L’un des mérites du livre est également d’avoir attiré l’attention des chercheurs sur une série de liens et d’“influences” qui ne vont pas de soi. Que dire, par exemple, de la relation entre Spengler et le mouvement des valeurs plastiques?

La circulation des “classiques” allemands dans la culture italienne du début du XXe siècle est considérable, et pourtant elle reste, après 1945, un sujet difficile à aborder. Il n’y a pas que Spengler: Th. Mann, Sombart, Moeller van den Bruck, Däubler, Schmitt, Heidegger, Ernst Jünger et d’autres. Le casSpengler-Valeurs plastiques est éclairant quant à l’amnésie de l’historiographie de l’art contemporain. La publication dans Valeurs plastiques du paragraphe spenglérien sur les couleurs, extrait du Crépuscule de l’Occident, est évidemment d’une grande pertinence dans le contexte de la revue. Il clarifie mieux que bien des reconstructions confuses la relation entre les propositions idéologico-visuelles de Valeurs plastiques et ce que nous appelons aujourd’hui la “révolution conservatrice” en Allemagne. Et ce n’est pas tout. Il prouve les ambitions de Broglio, Savinio, Carrà, de Chirico, Tavolato, etc. de s’insérer dans un débat sur la “nation” et ses institutions éthico-politico-juridiques ; de s’adresser en principe à l’ensemble de l’élite politico-culturelle italienne, sans se limiter au petit public de “l’art contemporain”. Spengler était déjà connu en Italie par Croce, qui le détestait. Lorsque Broglio (ou qui que ce soit) décide de le publier, il montre qu’il défend un point de vue “morphologique” anti-crocien que peu, à l’époque, écartent dans le cercle de la revue et de la maison d’édition qui en découle ( Piero della Francesca de Longhi, qui apparaît pour les types de Valori plastici, moins que d’autres). L’enjeu, pour Broglio et ses collaborateurs, n’est pas une prétendue “nouveauté” mais la “tradition latente”: redécouverte, régénération. L’abjuration du futurisme de Marinetti, qui dans l’immédiat après-guerre connaissait déjà une profonde insignifiance tant à droite(Valori plastici) qu’à gauche(La Rivoluzione liberale, Il Baretti), ne saurait être plus évidente.

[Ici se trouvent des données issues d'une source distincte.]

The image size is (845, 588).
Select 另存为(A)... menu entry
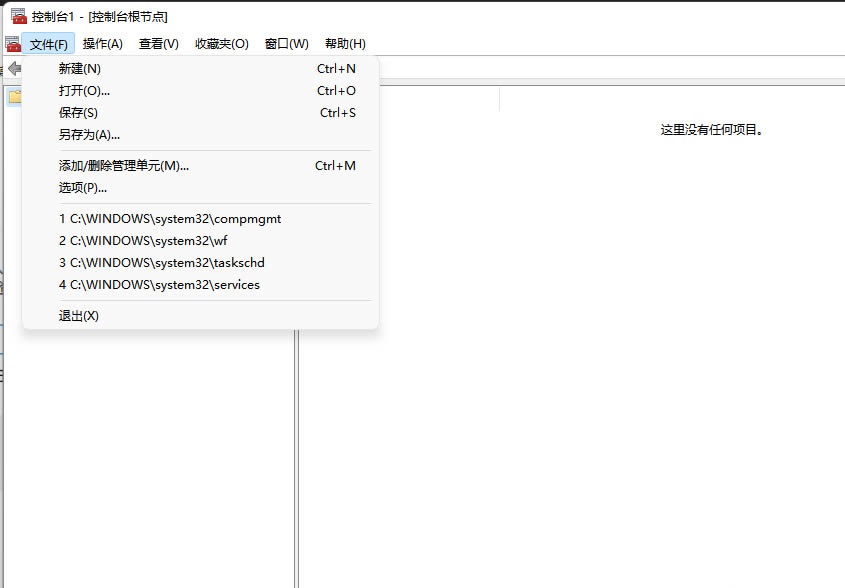(89, 135)
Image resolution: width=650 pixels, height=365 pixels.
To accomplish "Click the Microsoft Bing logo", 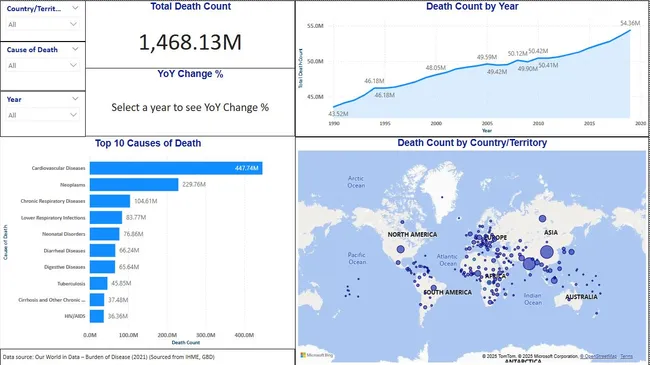I will [x=317, y=355].
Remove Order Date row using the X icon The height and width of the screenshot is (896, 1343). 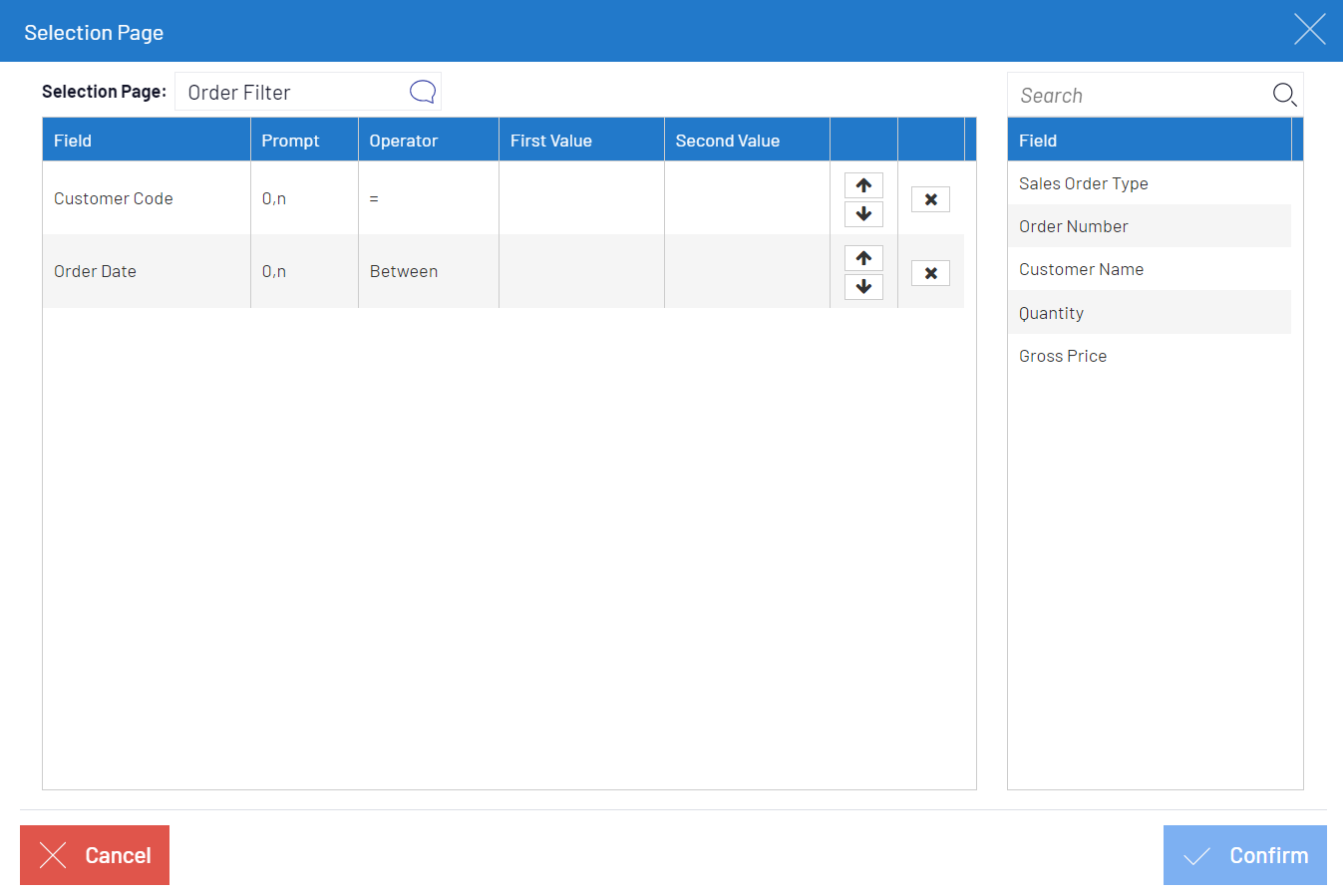click(930, 272)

Objet d’uneréflexion historiographique depuis un certain temps, le livre se concentre sur le lien entre Ernesto de Martino et Carlo Levi, qui était devenu une sorte de mentor pour l’auteur de Mondo magico, dont ce dernier commença cependant à s’éloigner à partir de 1954. Quelle est la signification de cette convergence et, par la suite, de ce qui apparaît comme une stratégie de repositionnement de la part de Martino ?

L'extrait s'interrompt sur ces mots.